HDFS Block Skew

For best performance of Impala parallel queries, the work is divided equally across hosts in the cluster, and all hosts take approximately equal time to finish their work. If one host takes substantially longer than others, the extra time needed for the slow host can become the dominant factor in query performance. Therefore, one of the first steps in performance tuning for Impala is to detect and correct such conditions.

The main cause of uneven performance that you can correct within Impala is skew in the number of HDFS data blocks processed by each host, where some hosts process substantially more data blocks than others. This condition can occur because of uneven distribution of the data values themselves, for example causing certain data files or partitions to be large while others are very small. (Although it is possible to have unevenly distributed data without any problems with the distribution of HDFS blocks.) Block skew could also be due to the underlying block allocation policies within HDFS, the replication factor of the data files, and the way that Impala chooses the host to process each data block.

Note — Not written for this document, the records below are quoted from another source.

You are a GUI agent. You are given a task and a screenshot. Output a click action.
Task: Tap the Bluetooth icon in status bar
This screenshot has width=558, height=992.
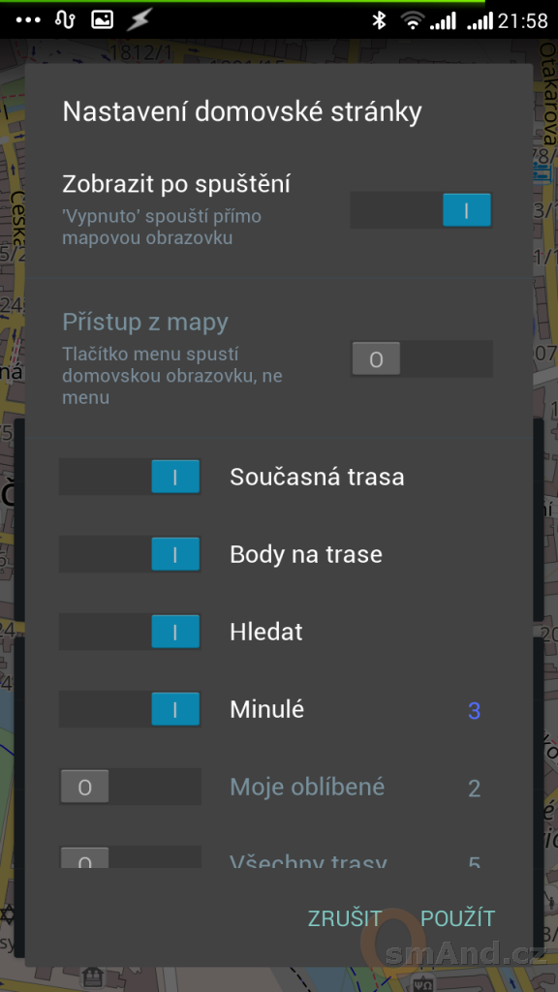(x=379, y=20)
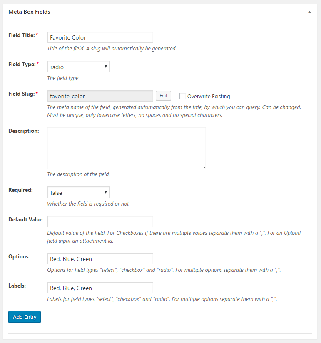Open the Field Type dropdown showing radio
This screenshot has height=343, width=321.
[x=79, y=67]
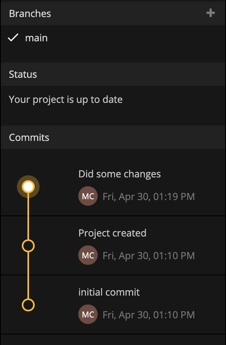Open the initial commit title
This screenshot has width=226, height=345.
pos(109,292)
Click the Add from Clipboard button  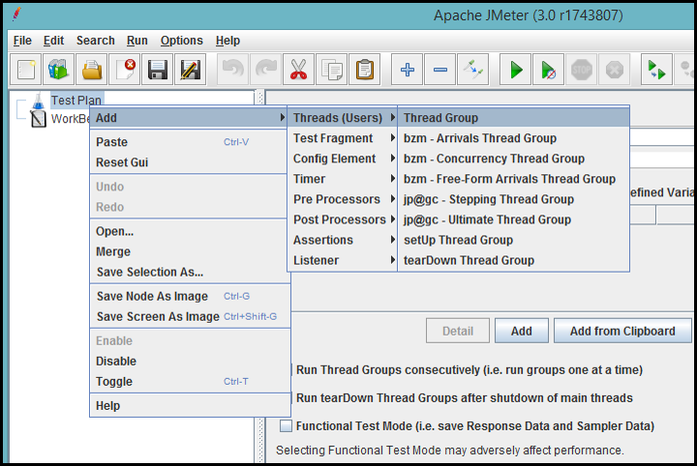point(621,331)
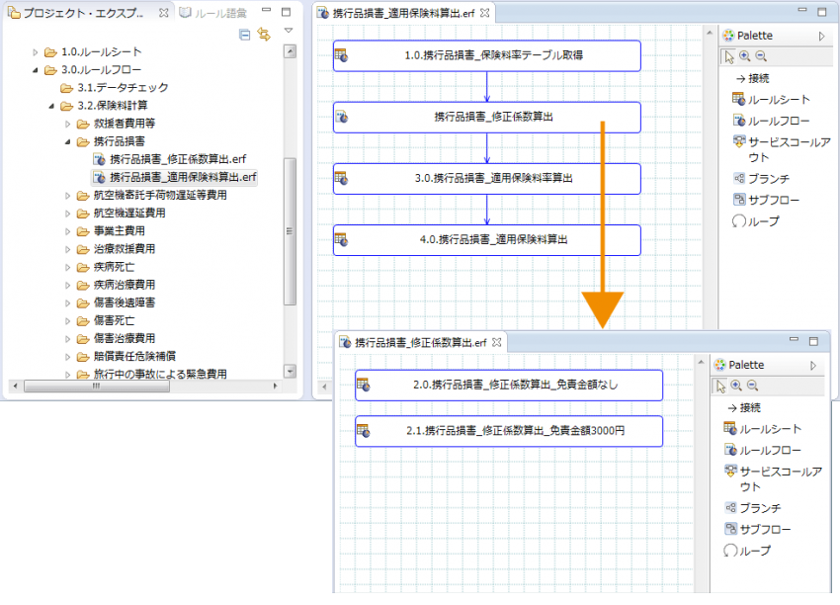Viewport: 840px width, 605px height.
Task: Click Link with Editor icon in Project Explorer
Action: (263, 34)

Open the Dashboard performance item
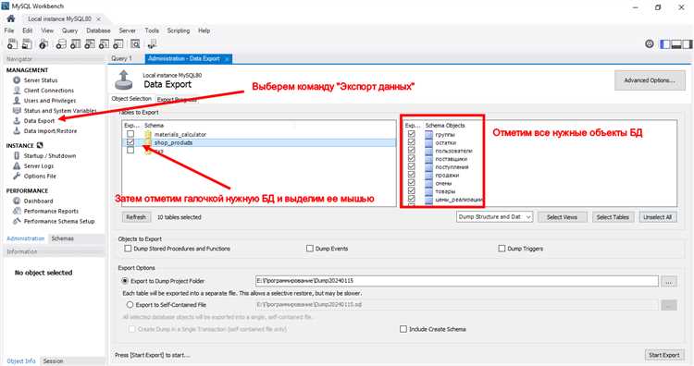[38, 201]
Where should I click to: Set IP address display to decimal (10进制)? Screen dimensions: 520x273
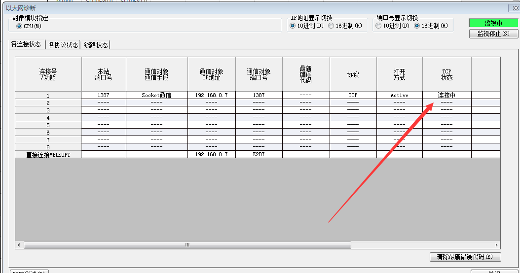pyautogui.click(x=293, y=26)
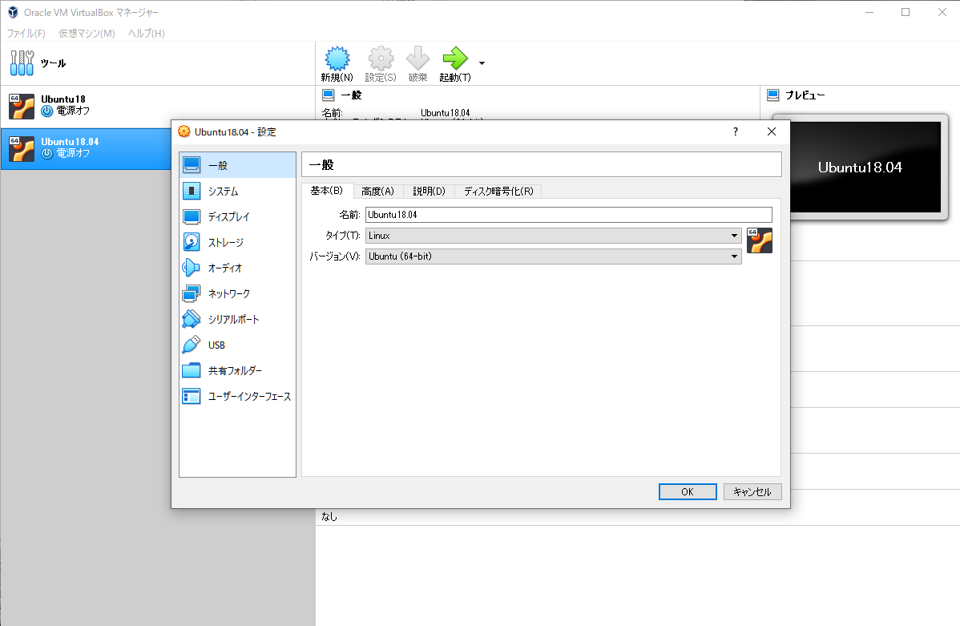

The most convenient way to detect block skew, or slow-host issues in general, is to examine the executive summary information from the query profile after running a query:

In impala-shell, issue the SUMMARY command immediately after the query is complete, to see just the summary information. If you detect issues involving skew, you might switch to issuing the PROFILE command, which displays the summary information followed by a detailed performance analysis.
In the Cloudera Manager interface or the Impala debug web UI, click on the Profile link associated with the query after it is complete. The executive summary information is displayed early in the profile output.

For each phase of the query, you see an Avg Time and a Max Time value, along with #Hosts indicating how many hosts are involved in that query phase. For all the phases with #Hosts greater than one, look for cases where the maximum time is substantially greater than the average time. Focus on the phases that took the longest, for example, those taking multiple seconds rather than milliseconds or microseconds.

If you detect that some hosts take longer than others, first rule out non-Impala causes. One reason that some hosts could be slower than others is if those hosts have less capacity than the others, or if they are substantially busier due to unevenly distributed non-Impala workloads:

For clusters running Impala, keep the relative capacities of all hosts roughly equal. Any cost savings from including some underpowered hosts in the cluster will likely be outweighed by poor or uneven performance, and the time spent diagnosing performance issues.
If non-Impala workloads cause slowdowns on some hosts but not others, use the appropriate load-balancing techniques for the non-Impala components to smooth out the load across the cluster.

If the hosts on your cluster are evenly powered and evenly loaded, examine the detailed profile output to determine which host is taking longer than others for the query phase in question. Examine how many bytes are processed during that phase on that host, how much memory is used, and how many bytes are transmitted across the network.

The most common symptom is a higher number of bytes read on one host than others, due to one host being requested to process a higher number of HDFS data blocks. This condition is more likely to occur when the number of blocks accessed by the query is relatively small. For example, if you have a 10-node cluster and the query processes 10 HDFS blocks, each node might not process exactly one block. If one node sits idle while another node processes two blocks, the query could take twice as long as if the data was perfectly distributed.

Possible solutions in this case include:

If the query is artificially small, perhaps for benchmarking purposes, scale it up to process a larger data set. For example, if some nodes read 10 HDFS data blocks while others read 11, the overall effect of the uneven distribution is much lower than when some nodes did twice as much work as others. As a guideline, aim for a sweet spot where each node reads 2 GB or more from HDFS per query. Queries that process lower volumes than that could experience inconsistent performance that smooths out as queries become more data-intensive.
If the query processes only a few large blocks, so that many nodes sit idle and cannot help to parallelize the query, consider reducing the overall block size. For example, you might adjust the PARQUET_FILE_SIZE query option before copying or converting data into a Parquet table. Or you might adjust the granularity of data files produced earlier in the ETL pipeline by non-Impala components. In Impala 2.0 and later, the default Parquet block size is 256 MB, reduced from 1 GB, to improve parallelism for common cluster sizes and data volumes.
Reduce the amount of compression applied to the data. For text data files, the highest degree of compression (gzip) produces unsplittable files that are more difficult for Impala to process in parallel, and require extra memory during processing to hold the compressed and uncompressed data simultaneously. For binary formats such as Parquet and Avro, compression can result in fewer data blocks overall, but remember that when queries process relatively few blocks, there is less opportunity for parallel execution and many nodes in the cluster might sit idle. Note that when Impala writes Parquet data with the query option COMPRESSION_CODEC=NONE enabled, the data is still typically compact due to the encoding schemes used by Parquet, independent of the final compression step.